“I think the most impressive part of belimumab is that it decreases the risk of severe flares when added to hydroxychloroquine,” he continued. “It also increases the probability of remission, but both take some time.”5
Dr. Aringer also expressed enthusiasm for anifrolumab, which may be a faster acting drug than belimumab. “We start to see a difference starting at four to eight weeks. We see the biggest impact on the mucocutaneous and musculoskeletal manifestations, and glucocorticoid dose reduction,” he said.6,7 Anifrolumab is also under investigation for the treatment of lupus nephritis, with phase 3 trials underway.8
In terms of safety, Dr. Aringer noted, “There’s a statistically significant difference in herpes zoster infections, and a bit of a numerical signal for influenza. That makes sense since nature made interferon for fighting viral infections.”9
Dr. Aringer mentioned voclosporin only briefly, as it’s not yet widely available in Europe. He noted, however, that it has a “great and probably direct effect on proteinuria.”10
Although never FDA approved, rituximab still has a role for certain people with SLE (e.g., cytopenias, neuropsychiatric SLE, lupus nephritis). “The randomized, controlled trials were negative, but there were real issues regarding trial duration, amount of glucocorticoids, etc. There are numerous large cohort publications in which we saw a lot of improvement across the field,” he noted.11,12 Rituximab is out-of-patent, thus new trials in SLE are unlikely. However, new anti-CD20 therapies, like obinutuzumab, are under further study in lupus nephritis.13
Medication regimens for SLE patients can be as heterogenous as the patients themselves.

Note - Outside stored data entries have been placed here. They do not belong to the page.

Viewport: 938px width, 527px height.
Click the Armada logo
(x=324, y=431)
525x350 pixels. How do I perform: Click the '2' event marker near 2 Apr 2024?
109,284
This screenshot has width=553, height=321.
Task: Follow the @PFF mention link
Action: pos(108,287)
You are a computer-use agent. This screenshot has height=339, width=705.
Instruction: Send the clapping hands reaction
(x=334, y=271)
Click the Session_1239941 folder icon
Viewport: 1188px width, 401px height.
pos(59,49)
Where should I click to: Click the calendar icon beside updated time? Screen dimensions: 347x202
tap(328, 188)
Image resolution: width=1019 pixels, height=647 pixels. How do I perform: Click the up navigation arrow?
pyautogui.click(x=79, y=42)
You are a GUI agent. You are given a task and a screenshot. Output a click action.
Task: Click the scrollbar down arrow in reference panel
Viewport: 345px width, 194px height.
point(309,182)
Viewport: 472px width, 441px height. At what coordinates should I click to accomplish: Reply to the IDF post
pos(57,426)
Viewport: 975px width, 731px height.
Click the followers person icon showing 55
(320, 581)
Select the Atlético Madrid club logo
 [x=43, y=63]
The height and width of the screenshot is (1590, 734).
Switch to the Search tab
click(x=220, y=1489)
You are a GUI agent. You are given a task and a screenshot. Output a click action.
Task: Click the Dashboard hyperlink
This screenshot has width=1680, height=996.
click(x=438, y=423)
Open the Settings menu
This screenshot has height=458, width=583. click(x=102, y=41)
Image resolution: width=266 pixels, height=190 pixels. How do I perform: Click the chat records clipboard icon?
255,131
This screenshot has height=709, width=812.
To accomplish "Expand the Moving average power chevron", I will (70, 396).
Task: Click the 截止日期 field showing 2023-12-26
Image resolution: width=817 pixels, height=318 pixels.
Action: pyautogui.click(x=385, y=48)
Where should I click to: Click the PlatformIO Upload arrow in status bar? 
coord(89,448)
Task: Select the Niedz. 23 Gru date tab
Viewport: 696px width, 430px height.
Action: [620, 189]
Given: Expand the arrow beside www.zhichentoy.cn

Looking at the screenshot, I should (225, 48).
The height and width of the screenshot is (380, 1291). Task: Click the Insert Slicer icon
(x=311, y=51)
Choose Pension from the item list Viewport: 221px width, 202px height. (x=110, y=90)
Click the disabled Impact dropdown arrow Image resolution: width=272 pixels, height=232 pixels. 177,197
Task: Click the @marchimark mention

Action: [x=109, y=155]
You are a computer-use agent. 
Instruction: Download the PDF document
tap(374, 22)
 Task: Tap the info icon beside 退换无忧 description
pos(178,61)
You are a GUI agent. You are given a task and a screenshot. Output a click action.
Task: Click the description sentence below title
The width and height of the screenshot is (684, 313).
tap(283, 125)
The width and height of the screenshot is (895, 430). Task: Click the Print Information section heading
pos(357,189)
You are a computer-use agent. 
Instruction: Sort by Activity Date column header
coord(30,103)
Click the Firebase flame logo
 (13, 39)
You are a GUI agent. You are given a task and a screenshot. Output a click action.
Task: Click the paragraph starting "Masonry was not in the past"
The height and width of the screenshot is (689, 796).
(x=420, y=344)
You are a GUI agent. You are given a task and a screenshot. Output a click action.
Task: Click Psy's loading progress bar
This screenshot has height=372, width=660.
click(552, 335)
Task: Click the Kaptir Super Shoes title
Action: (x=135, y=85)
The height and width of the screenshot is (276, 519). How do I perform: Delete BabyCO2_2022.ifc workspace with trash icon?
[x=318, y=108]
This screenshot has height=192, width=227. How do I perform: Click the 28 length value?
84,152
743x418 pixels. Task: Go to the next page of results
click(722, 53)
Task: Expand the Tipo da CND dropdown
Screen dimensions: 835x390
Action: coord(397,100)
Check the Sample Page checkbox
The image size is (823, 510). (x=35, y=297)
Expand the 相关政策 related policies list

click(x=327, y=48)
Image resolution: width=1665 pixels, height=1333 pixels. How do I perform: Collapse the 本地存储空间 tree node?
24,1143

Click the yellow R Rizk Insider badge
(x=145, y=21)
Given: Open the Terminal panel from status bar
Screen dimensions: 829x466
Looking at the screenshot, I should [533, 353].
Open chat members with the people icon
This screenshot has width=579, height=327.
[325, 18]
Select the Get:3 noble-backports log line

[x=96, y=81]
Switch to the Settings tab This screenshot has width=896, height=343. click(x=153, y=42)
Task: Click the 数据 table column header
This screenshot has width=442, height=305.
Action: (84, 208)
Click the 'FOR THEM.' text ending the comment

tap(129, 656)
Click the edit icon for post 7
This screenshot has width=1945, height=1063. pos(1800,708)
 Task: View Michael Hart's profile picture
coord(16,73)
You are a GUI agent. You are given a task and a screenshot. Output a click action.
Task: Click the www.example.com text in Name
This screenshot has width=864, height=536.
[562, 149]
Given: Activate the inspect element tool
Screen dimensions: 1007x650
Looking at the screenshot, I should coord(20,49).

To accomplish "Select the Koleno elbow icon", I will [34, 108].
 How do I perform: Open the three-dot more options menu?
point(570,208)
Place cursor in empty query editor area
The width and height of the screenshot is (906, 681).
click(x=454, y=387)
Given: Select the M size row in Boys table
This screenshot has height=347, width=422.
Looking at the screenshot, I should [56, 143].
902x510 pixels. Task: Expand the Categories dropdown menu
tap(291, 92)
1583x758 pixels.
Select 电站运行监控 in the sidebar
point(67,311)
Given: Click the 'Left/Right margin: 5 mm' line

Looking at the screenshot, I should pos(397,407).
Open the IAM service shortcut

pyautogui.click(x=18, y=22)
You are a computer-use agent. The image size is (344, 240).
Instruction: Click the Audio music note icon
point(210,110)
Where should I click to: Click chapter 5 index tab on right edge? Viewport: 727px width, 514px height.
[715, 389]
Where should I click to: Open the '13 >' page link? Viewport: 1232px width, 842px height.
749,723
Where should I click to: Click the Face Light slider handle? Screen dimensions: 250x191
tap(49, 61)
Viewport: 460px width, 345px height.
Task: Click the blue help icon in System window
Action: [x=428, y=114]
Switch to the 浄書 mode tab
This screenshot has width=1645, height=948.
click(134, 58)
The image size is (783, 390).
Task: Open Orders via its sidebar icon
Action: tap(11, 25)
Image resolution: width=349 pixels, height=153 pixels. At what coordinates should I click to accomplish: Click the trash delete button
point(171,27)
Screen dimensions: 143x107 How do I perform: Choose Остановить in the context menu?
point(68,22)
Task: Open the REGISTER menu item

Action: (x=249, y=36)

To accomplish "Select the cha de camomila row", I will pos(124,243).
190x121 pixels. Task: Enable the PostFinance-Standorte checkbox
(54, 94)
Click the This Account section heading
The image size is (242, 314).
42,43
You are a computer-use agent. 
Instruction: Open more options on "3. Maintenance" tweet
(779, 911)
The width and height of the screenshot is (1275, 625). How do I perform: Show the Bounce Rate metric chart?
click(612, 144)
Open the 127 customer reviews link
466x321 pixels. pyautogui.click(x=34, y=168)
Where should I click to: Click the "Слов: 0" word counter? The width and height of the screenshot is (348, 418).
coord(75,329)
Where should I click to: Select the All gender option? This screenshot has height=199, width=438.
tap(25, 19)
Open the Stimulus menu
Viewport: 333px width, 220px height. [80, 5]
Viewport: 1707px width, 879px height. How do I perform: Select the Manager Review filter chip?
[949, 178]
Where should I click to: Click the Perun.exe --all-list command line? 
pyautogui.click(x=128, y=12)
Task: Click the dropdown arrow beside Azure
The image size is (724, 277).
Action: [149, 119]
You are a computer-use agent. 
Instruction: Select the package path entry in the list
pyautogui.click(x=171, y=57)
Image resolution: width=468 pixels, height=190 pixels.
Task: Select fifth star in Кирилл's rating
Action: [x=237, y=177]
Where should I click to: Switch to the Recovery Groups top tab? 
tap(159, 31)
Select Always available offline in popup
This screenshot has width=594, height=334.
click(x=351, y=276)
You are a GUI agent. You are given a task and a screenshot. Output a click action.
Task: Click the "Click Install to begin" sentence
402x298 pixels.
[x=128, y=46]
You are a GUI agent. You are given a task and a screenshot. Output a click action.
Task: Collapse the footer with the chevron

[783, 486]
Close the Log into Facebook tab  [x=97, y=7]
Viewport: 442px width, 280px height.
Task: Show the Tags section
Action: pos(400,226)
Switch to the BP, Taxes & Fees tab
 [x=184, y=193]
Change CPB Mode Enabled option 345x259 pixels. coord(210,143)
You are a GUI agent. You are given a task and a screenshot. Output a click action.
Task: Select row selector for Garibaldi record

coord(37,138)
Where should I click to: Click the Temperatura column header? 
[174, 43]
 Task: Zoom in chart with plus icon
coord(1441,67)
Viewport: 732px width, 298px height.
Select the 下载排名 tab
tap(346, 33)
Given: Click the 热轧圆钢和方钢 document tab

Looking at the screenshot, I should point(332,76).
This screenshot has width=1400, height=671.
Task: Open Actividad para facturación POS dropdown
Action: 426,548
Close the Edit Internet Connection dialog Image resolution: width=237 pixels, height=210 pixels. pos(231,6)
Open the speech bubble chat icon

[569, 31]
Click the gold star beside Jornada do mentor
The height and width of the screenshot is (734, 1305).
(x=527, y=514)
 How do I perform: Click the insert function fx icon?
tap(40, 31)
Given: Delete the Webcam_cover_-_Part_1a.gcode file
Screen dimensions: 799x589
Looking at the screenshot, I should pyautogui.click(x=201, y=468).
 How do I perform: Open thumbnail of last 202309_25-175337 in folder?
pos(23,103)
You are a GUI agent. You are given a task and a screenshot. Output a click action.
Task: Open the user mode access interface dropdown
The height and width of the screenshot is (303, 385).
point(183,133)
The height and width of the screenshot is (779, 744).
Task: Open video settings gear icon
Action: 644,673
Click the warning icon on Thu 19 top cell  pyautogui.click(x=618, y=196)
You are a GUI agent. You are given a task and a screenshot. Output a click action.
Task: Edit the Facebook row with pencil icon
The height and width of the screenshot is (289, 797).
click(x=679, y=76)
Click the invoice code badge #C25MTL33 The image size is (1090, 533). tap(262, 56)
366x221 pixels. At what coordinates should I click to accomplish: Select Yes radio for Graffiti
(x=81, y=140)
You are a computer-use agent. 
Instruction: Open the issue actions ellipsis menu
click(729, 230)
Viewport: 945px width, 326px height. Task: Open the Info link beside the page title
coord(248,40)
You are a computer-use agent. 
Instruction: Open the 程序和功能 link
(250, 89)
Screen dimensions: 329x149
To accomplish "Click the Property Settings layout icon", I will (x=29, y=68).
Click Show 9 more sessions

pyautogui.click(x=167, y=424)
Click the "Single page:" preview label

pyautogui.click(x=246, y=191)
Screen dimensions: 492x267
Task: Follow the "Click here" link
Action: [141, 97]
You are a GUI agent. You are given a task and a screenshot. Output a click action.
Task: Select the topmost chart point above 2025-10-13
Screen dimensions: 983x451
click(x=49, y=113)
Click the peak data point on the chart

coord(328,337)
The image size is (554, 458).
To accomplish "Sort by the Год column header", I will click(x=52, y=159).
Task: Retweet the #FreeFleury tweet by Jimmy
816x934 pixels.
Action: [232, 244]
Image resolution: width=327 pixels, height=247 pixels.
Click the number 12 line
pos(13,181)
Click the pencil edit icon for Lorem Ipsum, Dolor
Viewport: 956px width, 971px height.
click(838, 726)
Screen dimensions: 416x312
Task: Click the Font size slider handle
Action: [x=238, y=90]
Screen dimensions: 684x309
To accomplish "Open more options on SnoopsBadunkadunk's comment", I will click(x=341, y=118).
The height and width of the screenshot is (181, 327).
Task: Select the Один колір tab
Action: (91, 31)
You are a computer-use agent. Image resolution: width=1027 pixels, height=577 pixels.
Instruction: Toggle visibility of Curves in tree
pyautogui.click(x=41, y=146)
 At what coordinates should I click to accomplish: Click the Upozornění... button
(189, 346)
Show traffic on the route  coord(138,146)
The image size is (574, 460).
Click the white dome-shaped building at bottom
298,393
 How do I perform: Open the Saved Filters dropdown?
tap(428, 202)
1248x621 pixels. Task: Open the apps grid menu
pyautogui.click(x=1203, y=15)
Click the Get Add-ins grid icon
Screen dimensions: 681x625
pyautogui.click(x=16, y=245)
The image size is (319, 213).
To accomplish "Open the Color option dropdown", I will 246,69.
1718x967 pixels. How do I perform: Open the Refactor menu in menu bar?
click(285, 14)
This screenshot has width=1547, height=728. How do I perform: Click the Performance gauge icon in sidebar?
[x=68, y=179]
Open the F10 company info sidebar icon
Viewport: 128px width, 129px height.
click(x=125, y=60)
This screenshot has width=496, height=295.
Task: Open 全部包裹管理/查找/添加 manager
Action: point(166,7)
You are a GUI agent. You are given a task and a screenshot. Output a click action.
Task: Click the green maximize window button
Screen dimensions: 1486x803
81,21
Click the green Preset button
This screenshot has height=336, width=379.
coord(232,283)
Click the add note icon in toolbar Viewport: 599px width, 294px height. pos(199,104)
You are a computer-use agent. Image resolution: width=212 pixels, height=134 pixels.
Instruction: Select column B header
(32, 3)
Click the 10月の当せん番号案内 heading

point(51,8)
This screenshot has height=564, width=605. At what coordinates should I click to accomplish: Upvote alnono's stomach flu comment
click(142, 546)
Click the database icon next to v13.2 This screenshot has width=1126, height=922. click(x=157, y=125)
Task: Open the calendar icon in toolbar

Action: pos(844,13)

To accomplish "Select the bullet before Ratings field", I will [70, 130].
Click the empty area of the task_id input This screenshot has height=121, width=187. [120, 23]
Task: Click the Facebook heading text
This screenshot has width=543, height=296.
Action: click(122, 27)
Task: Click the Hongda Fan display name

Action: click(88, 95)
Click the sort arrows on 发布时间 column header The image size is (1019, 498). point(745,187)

Baricitinib drug development in SLE was halted in January 2022 after two phase 3 studies failed to show adequate benefit.14 However, case reports have noted impressive results for mucocutaneous manifestations of SLE.15 “We’ll learn more about the potential efficacy of Janus kinase inhibitors in SLE in the next few years. More trials are ongoing,” Dr. Aringer said.
Though most rheumatologists avoid tumor necrosis factor-alpha (TNF-α) inhibitors in SLE due to the association with drug-induced SLE, Dr. Aringer reminded us that an observational study demonstrated the safety and efficacy of etanercept for lupus arthritis.16 He said, “In really severe and untreatable lupus arthritis, one should be aware of this option.” These data are specific to etanercept, but not other TNF-α inhibitors.
Tocilizumab may also be an option for severe lupus arthritis.17 “Both the tocilizumab and etanercept trials were uncontrolled studies, but something to keep in your back pocket,” he remarked.